Difícil
acreditar que um palco com mais de vinte pessoas vestindo
togas brancas entonando canções ensolaradas
sobre a luz e o céu possa ser o local de uma banda
com raízes em um acontecimento trágico. Em outubro
de 1999, o guitarrista da banda texana Tripping Daisy, Wes
Berggren, foi encontrado morto em seu apartamento, vítima
de uma overdose de cocaína. A menos de um mês
do lançamento de um novo disco, a banda, que obteve
relativo sucesso em algum ponto dos anos 90, sentiu-se fraturada
com a ausência de uma de suas peças indispensáveis,
assumindo, em dezembro, o fim oficial de suas atividades.
O líder e vocalista Tim Delaughter, sua namorada e
manager Julie O'Doyle e o baixista Mark Pirro juntaram-se
a amigos para dar continuidade ao selo que haviam criado,
Good Records, onde lançaram em 2000 o canto do cisne
da finada banda, o póstumo "Tripping Daisy".
Em seguida, agregaram ao selo uma loja de discos no Texas,
de mesmo nome, onde comercializam até hoje discos das
mais variadas bandas.
Abalado com o fim de sua banda, Tim casou-se com Julie e teve
filhos, destino que tendia a traçar seus futuros passos,
uma vez que não mais buscava as luzes do estrelato
e uma vida de rockstar. A partir dali, Tim tocou o selo e
a loja, dividindo o seu tempo entre o convívio com
sua família e seus amigos e os momentos em que escrevia
novas canções ao violão. Embora mantivesse
sua veia artística viva, a música naquele ponto
existia única e exclusivamente por satisfação
pessoal e convívio com seus colegas músicos.
Delaughter percebeu que em suas novas incursões sonoras
ele comumente buscava as referências de sua infância,
nos sons que escutava quando era criança.

§ **Exercícios**
1 – Resuma em duas frases o trecho sobre o fim da Tripping Daisy.
2 – Transcreva do trecho sobre o fim da Tripping Daisy tudo desde "O líder e vocalista" até "mais variadas bandas.".
3 – Dê continuidade ao trecho sobre o fim da Tripping Daisy a partir do ponto em que ele termina.

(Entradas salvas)
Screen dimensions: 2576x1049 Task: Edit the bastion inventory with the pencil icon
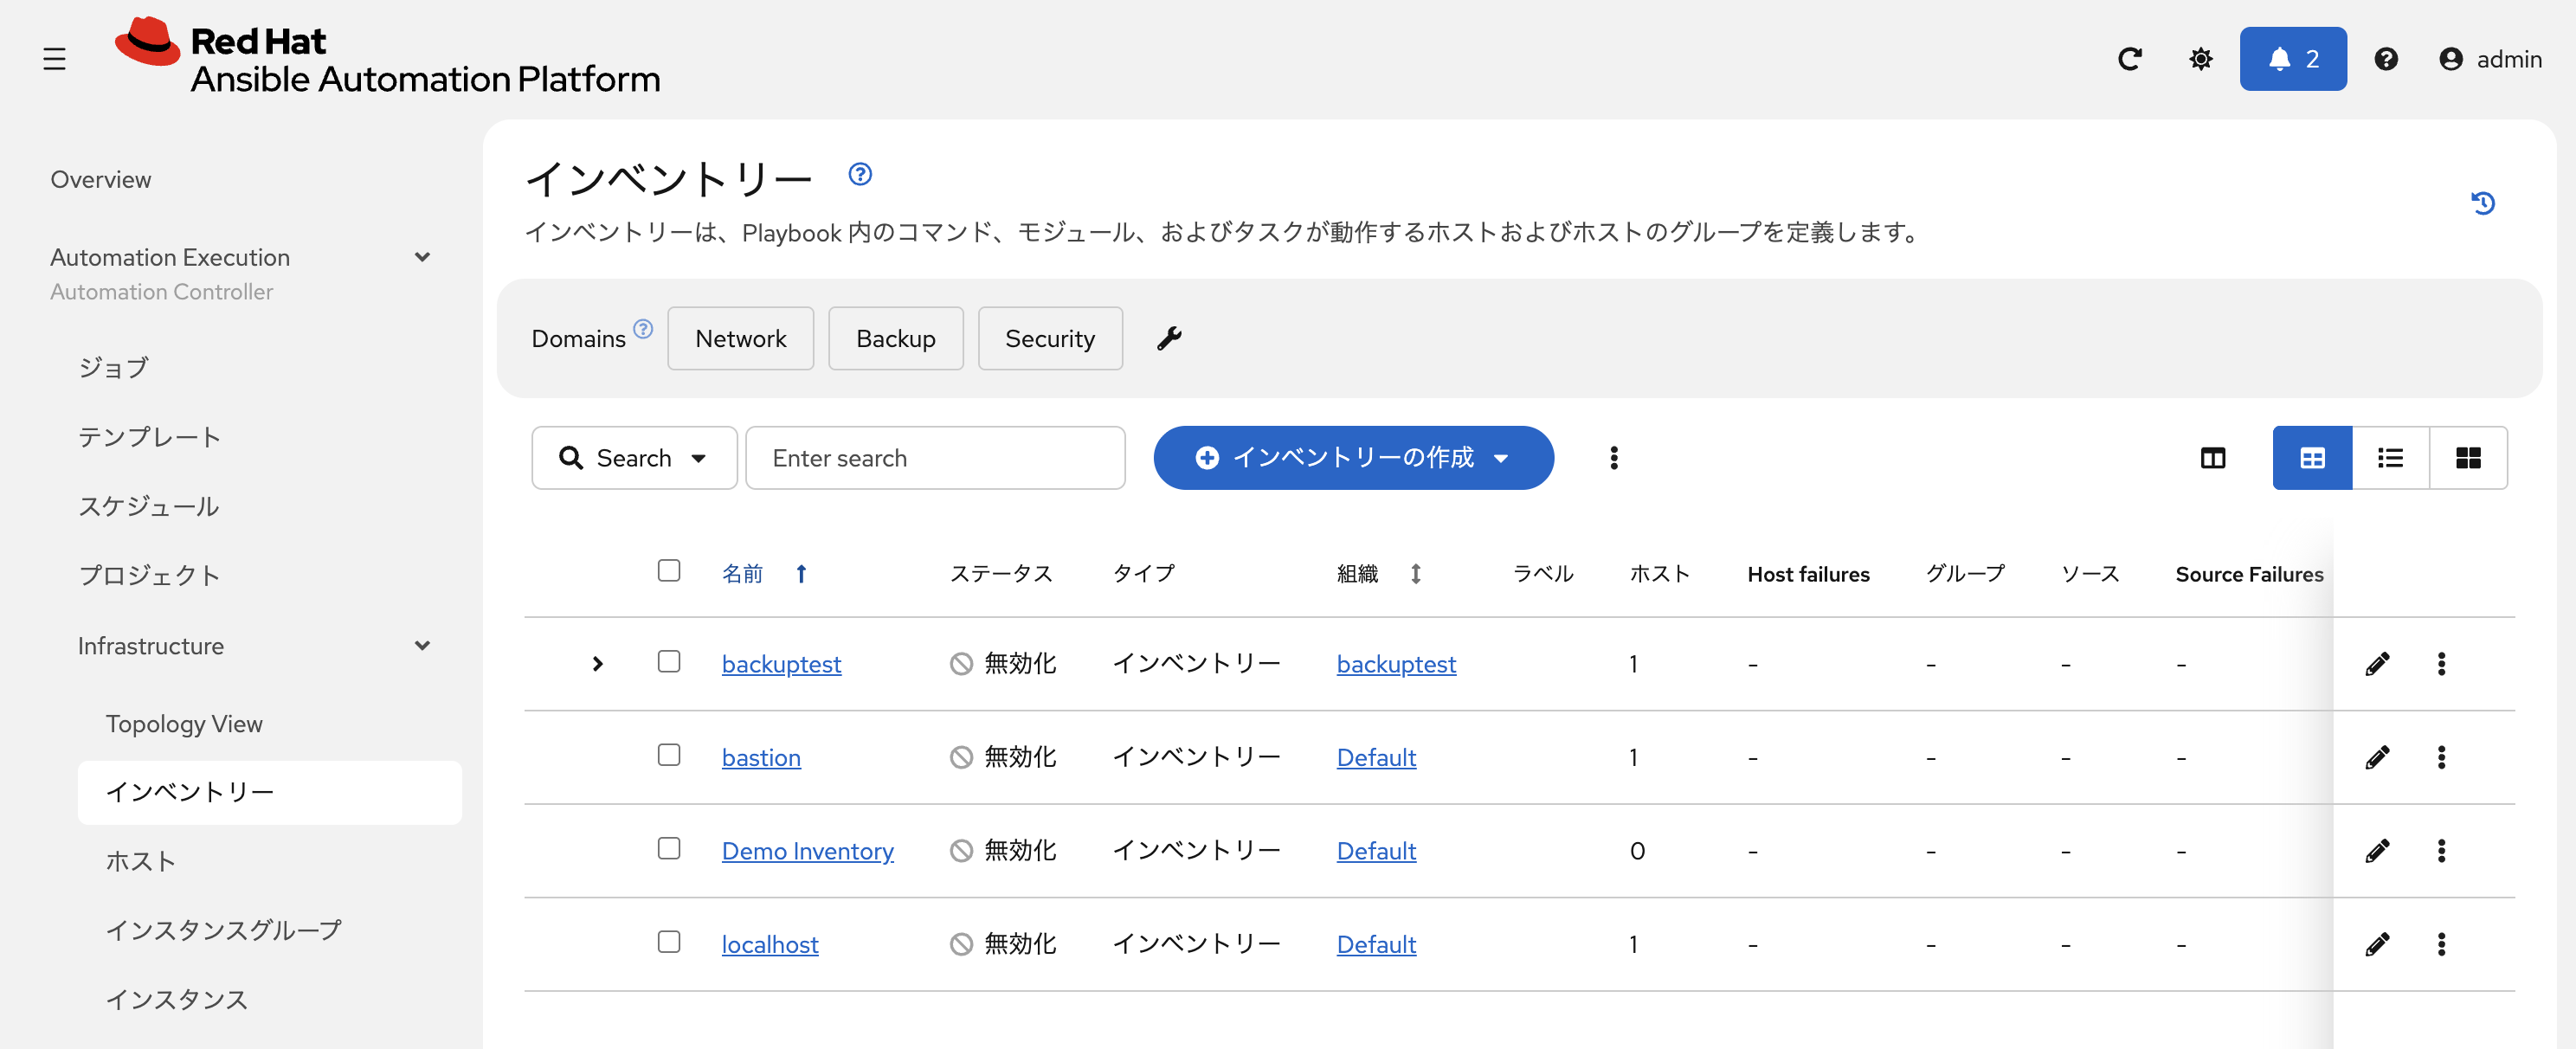[2377, 757]
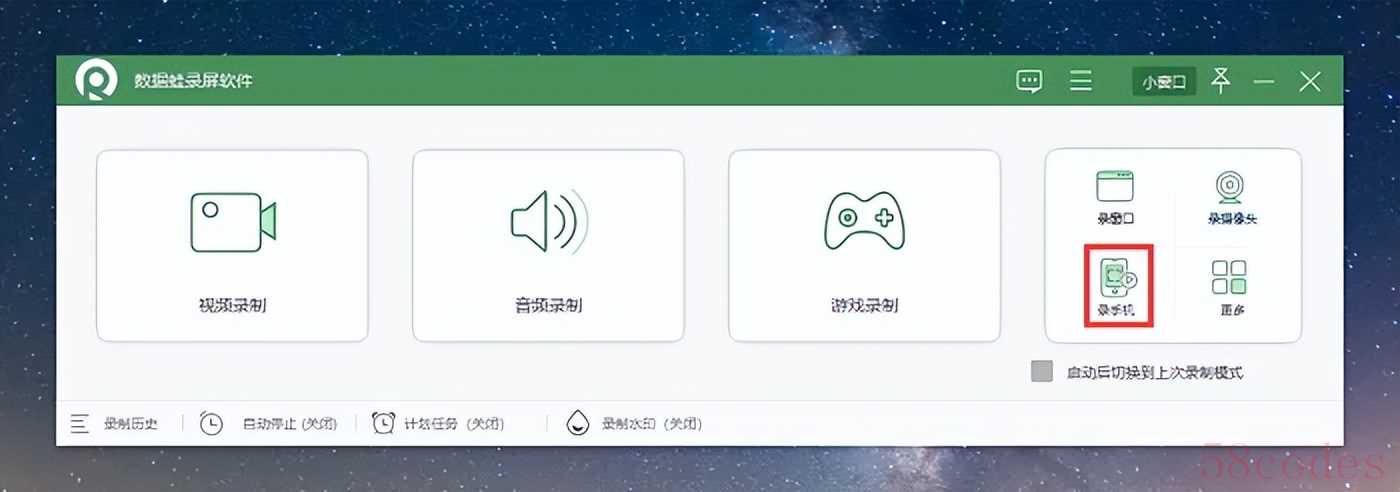1400x492 pixels.
Task: Toggle 自动停止 auto stop setting
Action: 268,423
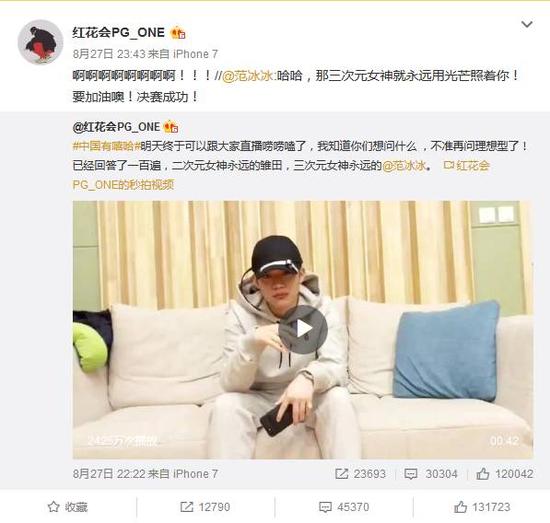
Task: Open the 红花会PG_ONE username at top
Action: click(119, 33)
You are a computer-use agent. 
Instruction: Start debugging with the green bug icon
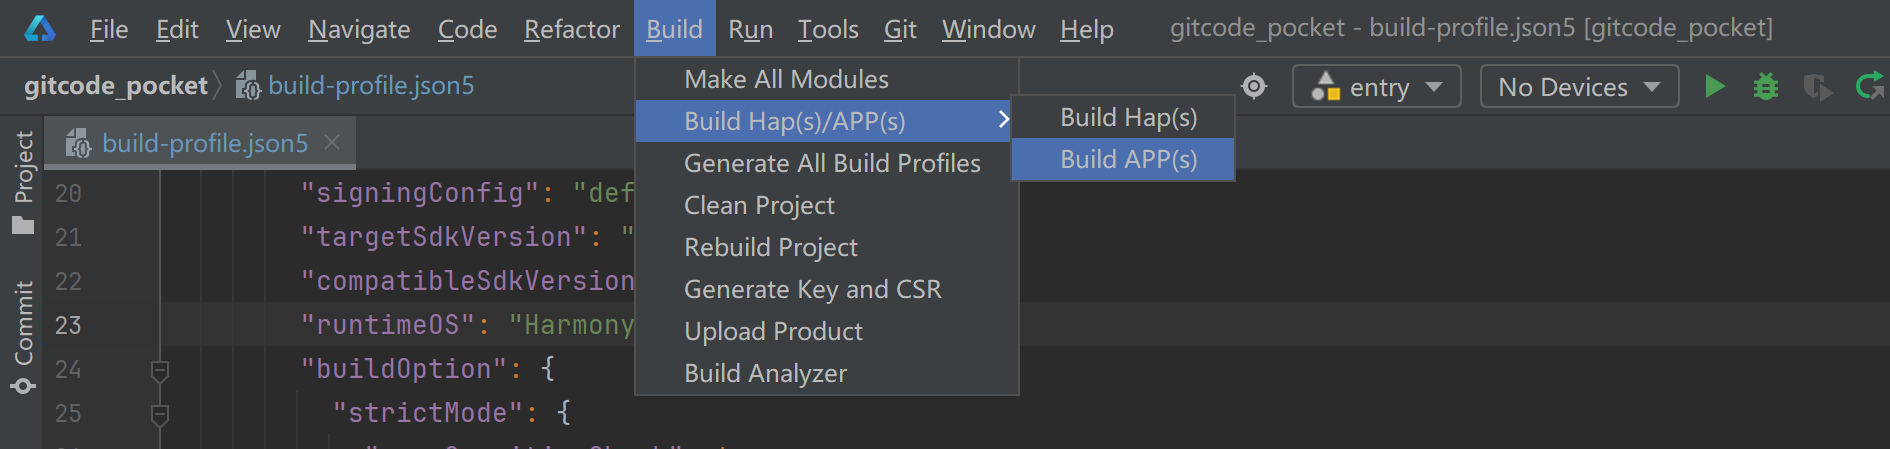(1766, 87)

§ **Respostas por tarefa**
1 – Após a morte do guitarrista Wes Berggren por overdose de cocaína em outubro de 1999, a banda texana Tripping Daisy encerrou oficialmente suas atividades em dezembro. Seus remanescentes deram continuidade ao selo Good Records, que lançou o disco póstumo da banda em 2000 e ganhou uma loja de discos no Texas, enquanto Tim Delaughter se casou com Julie, teve filhos e passou a compor ao violão apenas por satisfação pessoal, buscando referências nos sons de sua infância.

2 –
O líder e vocalista Tim Delaughter, sua namorada e
manager Julie O'Doyle e o baixista Mark Pirro juntaram-se
a amigos para dar continuidade ao selo que haviam criado,
Good Records, onde lançaram em 2000 o canto do cisne
da finada banda, o póstumo "Tripping Daisy".
Em seguida, agregaram ao selo uma loja de discos no Texas,
de mesmo nome, onde comercializam até hoje discos das
mais variadas bandas.

3 –
Na tentativa de reviver
os sentimentos de seu passado, Tim visualizou a possibilidade
de utilizar melodias grandiosas para alcançar
um formato que trouxesse sua idéia à vida,
mesclando as sonoridades infantis com altas doses de
pop sessentistas, influência constante de sua
finada banda. Os relatos que Tim fazia à esposa
e ao companheiro na Good Records Chris Penn a respeito
de sua fixação sonora fizeram com que
os dois agendassem com duas semanas de antecedência
um show do novo projeto de Tim, como abertura para a
banda Grandaddy – detalhe – sem que Tim
sequer soubesse e tivesse noção de como
materializar seus anseios. |
Tim Delaughter: "é
o sol, cumpadi" |
Tim então não
encontrou outra saída senão encarnar o Brian
Wilson de Pet Sounds e conduzir, no curto espaço de
tempo que dispunha, a formação do conjunto que
daria vida às suas canções. Reuniu treze
músicos na casa de um amigo, entre elas a esposa Julie
e o ex-baixista do Daisy Mark Pirro. No dia 15 de julho de
2000, após uma única semana de ensaios e criações
de arranjos subiu ao palco do Dallas' Gypsy Tea Room o Polyphonic
Spree. Como forma de evitar a dispersão visual causada
por mais de uma dezena de integrantes, foram criadas togas
brancas como um uniforme oficial, conferindo unidade ao conjunto
(gerando também uma série de comparações
equivocadas com seitas e religiões). A boa receptividade
que a banda recebeu do público espalhou a notícia
do "coral pop sinfônico" e, pouco a pouco,
outros músicos locais se aproximaram de Tim oferecendo
"uma harpista ou um tocador de tuba". Com o único
pré-requisito do talento e da comunhão musical,
novos participantes foram agregados à banda, até
que em seu formato final o número de integrantes chegou
a mais de vinte pessoas.
Em outubro de 2000, o Polyphonic Spree gravou uma demo em
dois dias, com o objetivo de utilizá-la como divulgação
para a obtenção de novos shows. Mas a crescente
pressão do público local para que uma gravação
fosse disponibilizada fez com que a própria Good Records
lançasse em 2001 a demo em caráter oficial.
"The Beginning Stages Of... The Polyphonic Spree"
deixou de ser demo e tornou-se o debut do grupo. Em março
de 2002 o rebuliço em torno da nova atração
local já atravessava fronteiras regionais e, com a
ajuda da internet, não tardou para que as recomendações
cruzassem os oceanos.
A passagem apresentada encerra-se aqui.